PARTICIPACIÓN
Los movimientos migratorios representan una constante en la historia de la humanidad, en la que los pueblos se han desplazado sobre la superficie del planeta en busca de las condiciones más favorables de vida. Esta tendencia puede ser considerada de naturaleza porque en su raíz sigue la elemental ley de la supervivencia. Por ello no es extraño que en cada época, y según las características sociales de los distintos grupos, las migraciones constituyen un factor sociológico de gran trascendencia.
Bastaría recordar las migraciones de los pueblos bárbaros hacia el entorno del Mediterráneo, o las colonizaciones americanas, como ejemplo de cómo influyeron en el devenir de la humanidad.
Una parte importante de los flujos migratorios conllevaron la fricción entre los pueblos asentados y los venideros por el dominio de los recursos naturales que aseguraban su sostenimiento y bienestar. Proporcionalmente a la merma de dominio que se percibía la actitud receptiva se volvía hostil, lo que originó guerras y enfrentamientos entre las diversas comunidades.
Esta realidad histórica se hace patente en el siglo XXI donde el flujo de migración desde los pueblos más deprimidos del sur a los desarrollados del norte podría considerarse como ley de naturaleza. Cuando los medios de comunicación han difundido las condiciones de vida de uno y otro mundo, la lógica respuesta es migrar hacia la conquista de una vida mejor.
Cuando se contempla estas vicisitudes históricas como incidencias sociológicas se puede olvidar lo más importante: la trascendencia humana de esta realidad. Quienes migran son personas, y por tanto seres que permanentemente deben ser tratados y considerados en función de esa dignidad.
La conjugación de humanismo y migración quizá sea una de las principales proyecciones de la solidaridad, que en esencia radica en la toma de conciencia de que la dignidad humana del inmigrante es idéntica a la dignidad humana de la población de los pueblos receptores. De tal modo que el problema de la migración, en cuánto tiene de trascendencia humana, afecta por igual a ambos hemisferios y nadie escapa de la responsabilidad en conciencia de tratarlo en el plano del respeto a los plenos derechos humanos.

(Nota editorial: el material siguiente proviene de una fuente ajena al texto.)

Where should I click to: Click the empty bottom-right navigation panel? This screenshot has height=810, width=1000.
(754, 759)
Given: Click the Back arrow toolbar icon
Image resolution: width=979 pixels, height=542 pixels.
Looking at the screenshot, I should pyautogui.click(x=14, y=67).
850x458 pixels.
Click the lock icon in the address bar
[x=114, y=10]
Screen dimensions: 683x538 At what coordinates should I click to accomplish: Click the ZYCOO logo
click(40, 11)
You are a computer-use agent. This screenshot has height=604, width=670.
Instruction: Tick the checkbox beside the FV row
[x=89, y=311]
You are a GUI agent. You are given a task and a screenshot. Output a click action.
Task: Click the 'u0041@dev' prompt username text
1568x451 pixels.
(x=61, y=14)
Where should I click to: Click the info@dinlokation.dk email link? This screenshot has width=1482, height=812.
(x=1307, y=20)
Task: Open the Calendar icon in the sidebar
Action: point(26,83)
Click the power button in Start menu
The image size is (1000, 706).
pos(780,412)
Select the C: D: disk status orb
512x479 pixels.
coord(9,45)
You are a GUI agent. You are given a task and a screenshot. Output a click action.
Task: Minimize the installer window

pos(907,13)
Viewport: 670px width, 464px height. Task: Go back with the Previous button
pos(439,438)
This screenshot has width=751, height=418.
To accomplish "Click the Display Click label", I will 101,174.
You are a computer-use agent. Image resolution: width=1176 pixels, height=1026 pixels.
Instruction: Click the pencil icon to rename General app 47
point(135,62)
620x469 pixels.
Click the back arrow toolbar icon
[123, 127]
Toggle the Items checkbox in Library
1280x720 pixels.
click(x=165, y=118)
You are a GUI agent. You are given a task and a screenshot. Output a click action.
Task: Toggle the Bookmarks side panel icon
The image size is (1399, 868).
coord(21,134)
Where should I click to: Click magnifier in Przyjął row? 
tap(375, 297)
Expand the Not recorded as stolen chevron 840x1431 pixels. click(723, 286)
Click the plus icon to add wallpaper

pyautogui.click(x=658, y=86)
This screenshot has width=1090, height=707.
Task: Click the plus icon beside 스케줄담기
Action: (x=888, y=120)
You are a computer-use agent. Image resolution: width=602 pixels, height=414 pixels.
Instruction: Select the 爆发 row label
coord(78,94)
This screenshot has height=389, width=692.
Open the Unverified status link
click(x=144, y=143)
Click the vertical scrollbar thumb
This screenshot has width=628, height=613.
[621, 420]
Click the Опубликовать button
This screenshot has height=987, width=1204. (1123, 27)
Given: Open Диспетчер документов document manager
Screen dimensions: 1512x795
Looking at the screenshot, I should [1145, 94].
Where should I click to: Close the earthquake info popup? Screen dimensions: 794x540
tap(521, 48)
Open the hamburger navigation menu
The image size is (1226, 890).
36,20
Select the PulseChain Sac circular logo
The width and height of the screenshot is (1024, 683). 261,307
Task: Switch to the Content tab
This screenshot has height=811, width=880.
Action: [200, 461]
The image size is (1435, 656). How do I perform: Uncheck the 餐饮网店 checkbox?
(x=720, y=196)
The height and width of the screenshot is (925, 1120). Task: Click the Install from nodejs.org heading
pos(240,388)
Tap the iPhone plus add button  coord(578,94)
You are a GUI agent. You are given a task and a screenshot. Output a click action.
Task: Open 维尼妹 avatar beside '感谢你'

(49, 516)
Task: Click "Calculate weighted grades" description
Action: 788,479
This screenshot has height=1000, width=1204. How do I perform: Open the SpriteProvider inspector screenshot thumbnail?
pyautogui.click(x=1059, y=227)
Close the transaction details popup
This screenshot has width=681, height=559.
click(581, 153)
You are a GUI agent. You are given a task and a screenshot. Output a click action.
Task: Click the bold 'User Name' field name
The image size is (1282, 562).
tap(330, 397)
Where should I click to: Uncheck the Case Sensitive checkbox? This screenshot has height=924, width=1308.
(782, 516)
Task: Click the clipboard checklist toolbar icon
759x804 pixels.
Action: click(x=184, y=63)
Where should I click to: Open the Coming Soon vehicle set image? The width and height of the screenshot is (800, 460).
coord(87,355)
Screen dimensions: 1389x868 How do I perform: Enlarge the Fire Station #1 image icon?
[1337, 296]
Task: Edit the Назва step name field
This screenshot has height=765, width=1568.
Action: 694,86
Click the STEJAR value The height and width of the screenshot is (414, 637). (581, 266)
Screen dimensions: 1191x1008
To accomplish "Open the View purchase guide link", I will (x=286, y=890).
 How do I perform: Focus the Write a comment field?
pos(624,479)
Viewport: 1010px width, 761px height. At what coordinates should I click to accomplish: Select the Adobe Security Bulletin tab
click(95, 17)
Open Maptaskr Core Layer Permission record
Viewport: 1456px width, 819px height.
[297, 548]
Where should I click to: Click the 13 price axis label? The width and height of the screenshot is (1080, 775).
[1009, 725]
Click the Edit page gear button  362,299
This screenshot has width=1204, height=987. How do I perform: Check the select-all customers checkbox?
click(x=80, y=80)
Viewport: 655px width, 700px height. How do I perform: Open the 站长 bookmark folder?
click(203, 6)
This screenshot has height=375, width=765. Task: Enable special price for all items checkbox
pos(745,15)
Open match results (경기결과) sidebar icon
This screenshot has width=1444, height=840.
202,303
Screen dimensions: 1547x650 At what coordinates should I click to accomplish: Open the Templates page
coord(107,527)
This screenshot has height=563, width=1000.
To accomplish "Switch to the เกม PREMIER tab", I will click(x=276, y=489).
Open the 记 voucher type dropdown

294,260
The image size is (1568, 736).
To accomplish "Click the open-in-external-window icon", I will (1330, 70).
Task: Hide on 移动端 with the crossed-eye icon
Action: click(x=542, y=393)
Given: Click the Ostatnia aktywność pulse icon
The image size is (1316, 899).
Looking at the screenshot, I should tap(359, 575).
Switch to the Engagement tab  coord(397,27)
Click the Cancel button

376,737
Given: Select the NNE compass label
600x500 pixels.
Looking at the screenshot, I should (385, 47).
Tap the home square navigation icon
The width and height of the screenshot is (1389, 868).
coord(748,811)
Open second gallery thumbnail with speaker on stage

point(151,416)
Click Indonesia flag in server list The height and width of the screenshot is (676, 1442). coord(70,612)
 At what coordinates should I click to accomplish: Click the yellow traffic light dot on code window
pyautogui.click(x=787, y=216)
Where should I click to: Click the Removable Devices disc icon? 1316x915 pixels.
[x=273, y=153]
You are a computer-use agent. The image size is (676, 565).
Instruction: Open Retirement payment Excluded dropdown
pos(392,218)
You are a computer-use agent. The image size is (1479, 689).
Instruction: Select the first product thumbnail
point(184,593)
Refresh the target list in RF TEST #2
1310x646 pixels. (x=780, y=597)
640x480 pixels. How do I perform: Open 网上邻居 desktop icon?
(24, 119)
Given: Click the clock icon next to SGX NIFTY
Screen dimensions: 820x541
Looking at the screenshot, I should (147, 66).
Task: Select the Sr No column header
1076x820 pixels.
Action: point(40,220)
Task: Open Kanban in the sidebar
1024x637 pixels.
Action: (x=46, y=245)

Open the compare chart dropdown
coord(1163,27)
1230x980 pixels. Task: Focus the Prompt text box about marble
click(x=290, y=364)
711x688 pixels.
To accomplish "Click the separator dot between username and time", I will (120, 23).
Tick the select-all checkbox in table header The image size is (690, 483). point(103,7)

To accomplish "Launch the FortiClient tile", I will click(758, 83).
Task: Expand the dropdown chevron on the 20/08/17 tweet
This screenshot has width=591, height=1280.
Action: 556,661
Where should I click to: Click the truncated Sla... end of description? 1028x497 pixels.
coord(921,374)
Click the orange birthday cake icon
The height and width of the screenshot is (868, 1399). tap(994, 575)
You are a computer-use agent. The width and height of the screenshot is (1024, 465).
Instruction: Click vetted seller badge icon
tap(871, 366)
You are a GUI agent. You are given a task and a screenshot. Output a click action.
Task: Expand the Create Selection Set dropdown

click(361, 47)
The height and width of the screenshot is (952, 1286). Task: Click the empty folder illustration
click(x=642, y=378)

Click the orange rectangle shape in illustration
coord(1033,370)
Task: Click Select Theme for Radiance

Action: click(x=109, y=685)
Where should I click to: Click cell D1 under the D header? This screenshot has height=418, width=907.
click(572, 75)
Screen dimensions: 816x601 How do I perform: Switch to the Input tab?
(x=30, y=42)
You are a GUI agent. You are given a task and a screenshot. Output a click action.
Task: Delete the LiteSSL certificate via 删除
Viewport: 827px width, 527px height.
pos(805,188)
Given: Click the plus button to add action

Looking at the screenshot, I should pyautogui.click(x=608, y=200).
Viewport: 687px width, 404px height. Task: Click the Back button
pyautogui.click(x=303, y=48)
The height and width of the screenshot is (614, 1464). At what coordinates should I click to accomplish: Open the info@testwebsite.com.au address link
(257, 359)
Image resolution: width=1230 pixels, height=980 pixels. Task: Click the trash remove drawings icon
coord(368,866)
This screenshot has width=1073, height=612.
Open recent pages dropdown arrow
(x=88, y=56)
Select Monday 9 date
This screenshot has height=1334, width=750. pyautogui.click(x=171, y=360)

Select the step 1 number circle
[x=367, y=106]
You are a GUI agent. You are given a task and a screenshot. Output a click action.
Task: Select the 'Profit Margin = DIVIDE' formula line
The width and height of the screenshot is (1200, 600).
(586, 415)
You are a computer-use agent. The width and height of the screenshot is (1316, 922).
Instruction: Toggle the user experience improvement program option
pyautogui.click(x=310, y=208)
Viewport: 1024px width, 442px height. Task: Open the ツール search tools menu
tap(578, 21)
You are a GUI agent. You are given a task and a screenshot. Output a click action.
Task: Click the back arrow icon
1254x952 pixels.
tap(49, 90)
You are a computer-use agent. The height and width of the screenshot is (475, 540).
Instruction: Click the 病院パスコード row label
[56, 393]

En un mundo progresivaemente democratizado no escapa la responsabilidad de cada ciudadano en el doble aspecto de salvaguardar los derechos personales de los inmigrantes con quienes entra en directa relación, y la de apoyar a las políticas que asumen la protección de los derechos humanos. El gran escollo que se plantea es que la dimensión global de la migración requiere planes estructurales mundiales cuyo coste la sociedad del bienestar no parece dispuesta a sumir más allá de lo que le convenga en su servicio.
Ante la realidad de la migración lo que sí cabe hacer de forma inmediata es flexibilizar la mentalidad occidental para dotar de derechos a los inmigrantes, pues por su condición de personas les correspondería participar activamente en el ordenamiento social en el que participan con el servicio de su trabajo. Creer en los derechos humanos no puede seccionar su aplicación según sean de convenientes las circunstancias, sino asumir que las personas, sean del origen que sean, se perfeccionan con su creatividad entre la que está la participación en la vida social.
La solidaridad también se mide en el grado de la esfera de dominio que se está dispuesto a compartir, y por ello paulatinamente la estructura social y política debe abrirse a la participación de los inmigrantes como una forma de abordar una nueva realidad sociológica. Si la democracia es una actitud de conciencia, la misma ha de extenderse a que los inmigrantes puedan cooperar a construir la sociedad a la que avienen y por tanto en ella, de un modo lógico y coordinado, puedan ejercer sus derechos en lo que afecta a la vida laboral, social, municipal, política, etc. Cercenar esos derechos sería de alguna manera volver al pasado colonial o esclavista donde la persona no tenía reconocidos sus derechos humanos por ser persona, sino en virtud de su raigambre.
La conciencia humanitaria del siglo XXI exige una gran maduración porque las diferencias entre ricos y pobres no deberían perpetuarse construyendo murallas o guetos, sino con la solidaridad del esfuerzo personal por ver en el menos favorecido el objeto sobre el cual incidir el favor del bien.